Hermaphrodites. Now that I’ve explained the difference between antlered does and cactus bucks, it’s time to tackle an animal that splits the difference, possessing both male and female reproductive organs. Known as hermaphrodites, these strange deer often get mistaken for antlered does. In such cases, the animal appears outwardly female but possesses rudimentary internal male testes that often are overlooked or missed during the gutting process. In fact, the majority of so-called antlered does are actually hermaphrodites, especially those with normally shaped, hardened antlers. This would be further supported if the animal showed no signs of past reproduction, as hermaphrodites are generally infertile.

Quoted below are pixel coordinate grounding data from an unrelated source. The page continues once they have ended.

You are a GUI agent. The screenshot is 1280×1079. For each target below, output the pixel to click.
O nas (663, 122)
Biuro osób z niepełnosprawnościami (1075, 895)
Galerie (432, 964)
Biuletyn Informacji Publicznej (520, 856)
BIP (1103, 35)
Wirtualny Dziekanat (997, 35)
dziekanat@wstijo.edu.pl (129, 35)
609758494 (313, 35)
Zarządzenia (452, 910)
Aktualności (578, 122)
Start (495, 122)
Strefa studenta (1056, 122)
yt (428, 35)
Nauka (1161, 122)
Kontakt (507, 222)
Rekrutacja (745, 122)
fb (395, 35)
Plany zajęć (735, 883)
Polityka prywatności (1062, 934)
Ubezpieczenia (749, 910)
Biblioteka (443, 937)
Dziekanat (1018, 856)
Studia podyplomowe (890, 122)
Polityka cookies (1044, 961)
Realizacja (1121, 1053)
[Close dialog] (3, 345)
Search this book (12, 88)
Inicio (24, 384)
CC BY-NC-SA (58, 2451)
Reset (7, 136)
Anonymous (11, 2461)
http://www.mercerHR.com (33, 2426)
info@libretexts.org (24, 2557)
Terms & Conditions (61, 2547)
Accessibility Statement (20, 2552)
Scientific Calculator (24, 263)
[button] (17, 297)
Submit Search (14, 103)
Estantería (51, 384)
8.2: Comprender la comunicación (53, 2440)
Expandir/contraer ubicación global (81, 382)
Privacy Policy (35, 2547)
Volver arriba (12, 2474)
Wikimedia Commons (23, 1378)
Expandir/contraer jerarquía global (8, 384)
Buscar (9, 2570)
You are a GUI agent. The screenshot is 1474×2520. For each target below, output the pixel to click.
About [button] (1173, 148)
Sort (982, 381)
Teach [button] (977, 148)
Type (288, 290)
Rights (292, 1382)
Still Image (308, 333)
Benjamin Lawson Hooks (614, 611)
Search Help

This stresses the need to gather all the facts before jumping to conclusions as to whether a deer is an antlered doe or a hermaphrodite. Besides the antler characteristics mentioned above, the presence of fawns at foot, or evidence of lactation (an indication of recent fawn birth) would be suggestive of a true antlered doe. While no attempt was made to locate internal testes in LaLonde’s deer, all evidence, including two years of trail camera photos of the deer with fawns, suggests it was a true antlered doe—and a giant one at that! Given that she was estimated to be 6.5 years of age, this helps explain her abnormally large antlers, because she likely never lost her first set of antlers and kept adding new growth each year.
So, the next time you see or read about a deer killed during the hunting season with velvet-covered antlers, you will be armed with the latest Whitetail Science to help determine which of these whitetail freaks is most likely at hand. Regardless, someone will have a good story to tell!